Our daughter doesn’t often smile for pictures but she just turned six and she’s uncooperative when it comes to posing for photos and going to see interesting places.
Here’s Meredith being unhappy about going to the Castle in the town of Bodrum.
It turns out that Castle is closed on Mondays.
Here’s how Henry, Stephanie, and Meredith looked when we found out that the Castle is closed on Mondays.
Monday was the only day we ventured off the resort grounds. It was disappointing that the one thing we had planned to see was closed. We didn’t plan very well. Of course, we didn’t plan anything beyond plane tickets and a hotel reservation. The reservation was made with the help of some Turkish friends.

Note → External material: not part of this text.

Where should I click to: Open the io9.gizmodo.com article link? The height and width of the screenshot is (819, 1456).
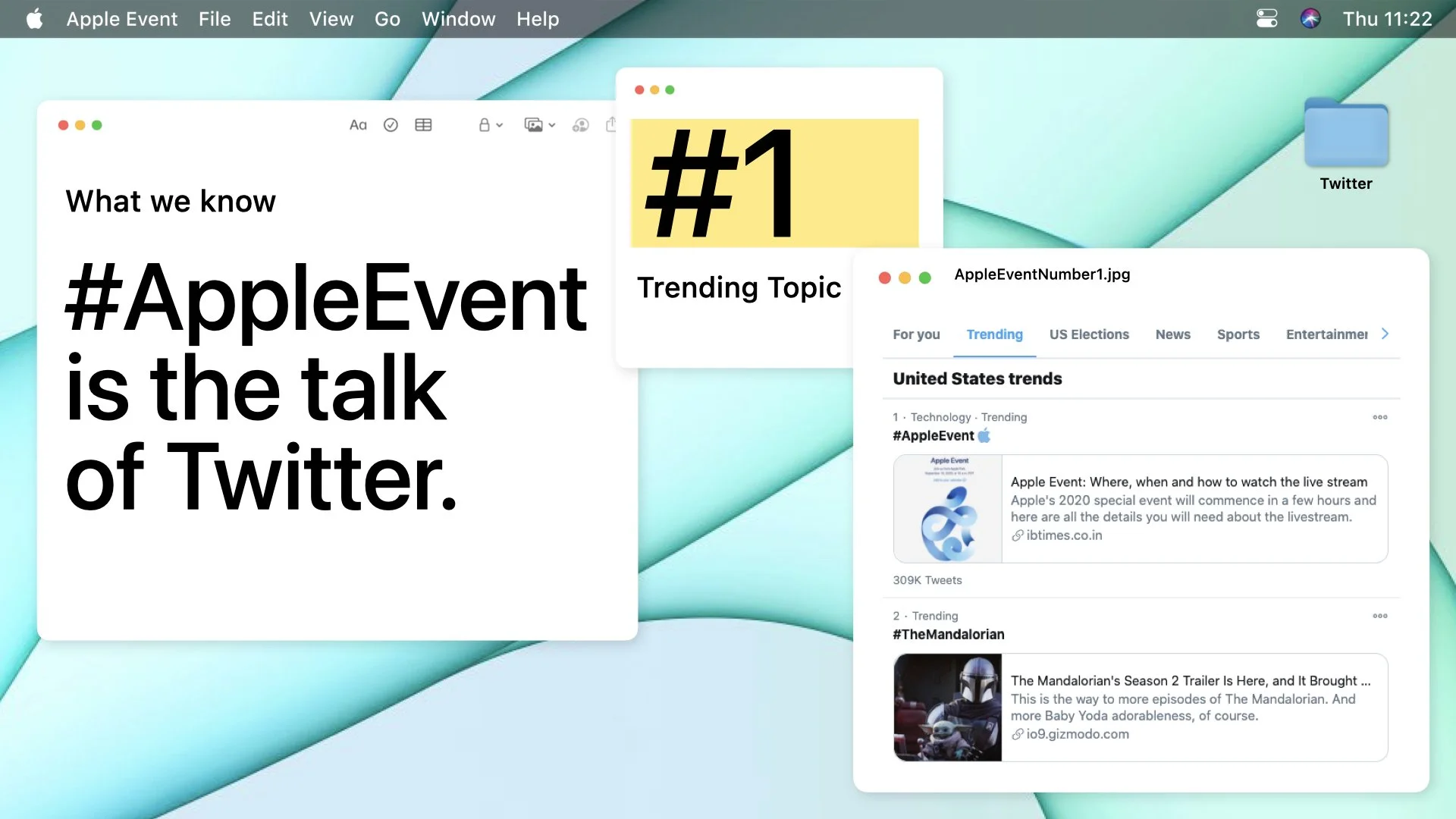1077,734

We ate ice cream at the marina,
and shopped for souvenirs with little luck despite all the shops selling nothing but souvenirs.
The three full days we spent in Bodrum were spent swimming in the pools, enjoying the aqua park with its water slides, swimming in the Aegean Sea, getting our vitamin D levels boosted, and eating. Whatever we didn’t finish eating was eaten by the birds.
Here’s the view from the resort.
Here’s the main pool.
It’s a truth annoyingly universal at resorts that if you put your towels on several chairs next to the pool early in the morning, you can wander away and eat a leisurely breakfast, go back to bed, go snorkeling, whatever, and those chairs are yours no matter what.
I hate that about resorts. It suggests a vigilance and competitiveness that ought to be ABSENT from a vacation. Despite that petty behavior, we had a wonderful time. We always managed to find a free chair or two wherever we went.
One the kids’ favorite things about the resort was the daily ice cream service between 2:00pm and 6:00pm at Cafe Turk. The cafe also provided cookies and tea. Often the kids ate ice cream and cookies. Who can blame them for liking that so much?…Who am I kidding? It was one of my favorite things about the resort.
Stephanie, for her delayed Mother’s Day gift, went to the spa one afternoon where she was given a Turkish bath and then a massage. Afterwards, her skin glowed like pearls and she felt rejuvenated. The woman who gave her the massage was from Thailand but had worked in Bali for many years. She told Stephanie she has serviced many Americans in Bali but that Stephanie was the first American she had serviced in all the years she’d been working in Bodrum.
For all we know, we might have been the only Americans in the resort. Not unlike our experiences in a few other places we’ve visited in Turkey.
After our stay at the resort in Bodrum we were ready to return to Istanbul and say goodbye to the city we’ve called home for 10 months.